A consortium led by the United Arab Emirates’ state-controlled telecommunications company said it had won a bid for Iran’s third mobile licence on Tuesday, making inroads into a potentially lucrative market.

Etisalat, which is more than 60 per cent owned by the UAE’s federal government, said its consortium beat operators including Zain, Omantel, Telekom Malaysia and Bharti Airtel with a €300m ($396m) bid for the Iranian licence.

Middle East telecoms companies – primarily in the Gulf – have expanded rapidly in recent years, making more than $43bn of licence purchases and acquisitions since 2006, according to figures by Dealogic, a data provider.

DFSA Stops Issuing Licence Notices

DUBAI — The Dubai Financial Services Authority (DFSA) said it will stop issuing notices of the approval and cancellation of licences of companies operating in the Dubai International Financial Centre (DIFC).

“The DFSA has amended this policy so as to bring the DFSA more closely in line with the usual means employed by international regulators to provide that sort of information,” DFSA chief executive Paul Koster said in a statement.

The DFSA also said its public register can be accessed through its website www.dfsa.ae.

Brokers quit UAE market

Local brokerage companies are shedding jobs and cancelling their trading licences as they fall victim to an investor crisis of confidence brought on by falling stock prices in the region.

The Dubai Financial Market (DFM) was the world’s third-worst performing stock market last year as investors fled the property-heavy bourse.

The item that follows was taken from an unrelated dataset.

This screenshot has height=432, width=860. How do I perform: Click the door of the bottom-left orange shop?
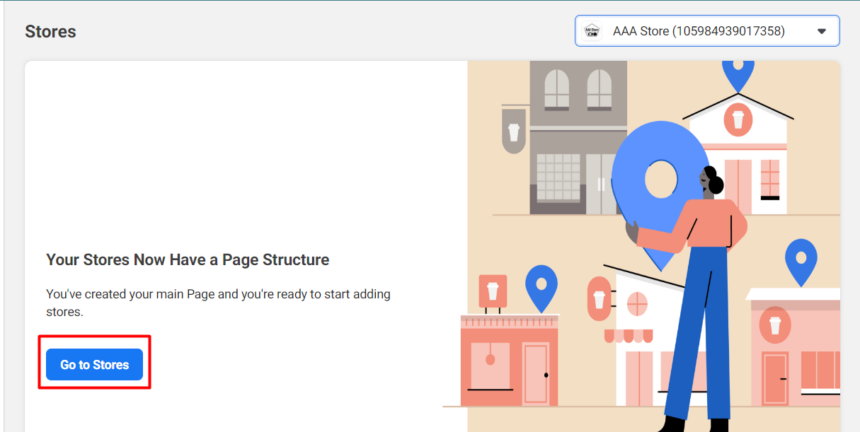point(536,373)
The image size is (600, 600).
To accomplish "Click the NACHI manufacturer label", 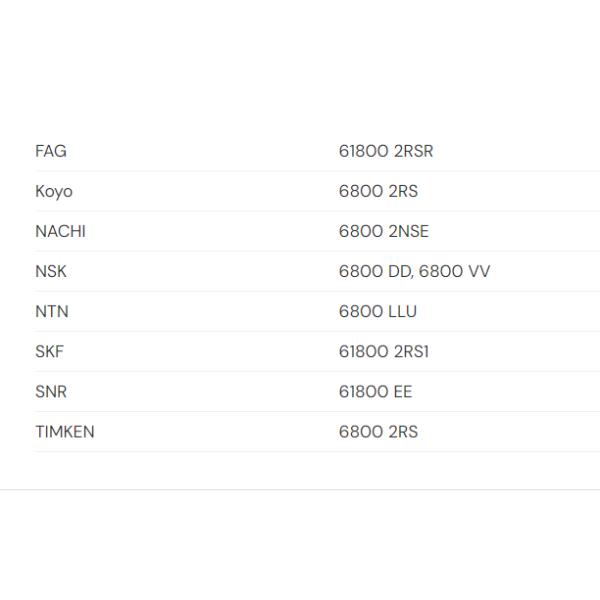I will pyautogui.click(x=60, y=232).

The DFM licensed five brokerage houses in the early part of last year, but applications dried up after July as the financial crisis unfolded and trading volumes declined.

Etisalat to offer 3G services in Iran

Etisalat will use a two-year period of exclusivity in offering advanced 3G mobile services to capture new, high-spending customers in Iran, where it has won the licence to become the country’s third mobile operator.

As in Egypt, where it launched in mid-2007 as the country’s first 3G operator, Etisalat will enter Iran offering a new generation of high-speed mobile services. But while its Egyptian competitors launched their own 3G services within months, Etisalat’s US$400 million (Dh1.46 billion) licence guarantees two years of exclusive service.
“Iran will be a unique launch for us. We are the third entrant, but at the same time we will be in many ways the first,” said Jamal Jarwan, the chief executive of Etisalat’s international unit.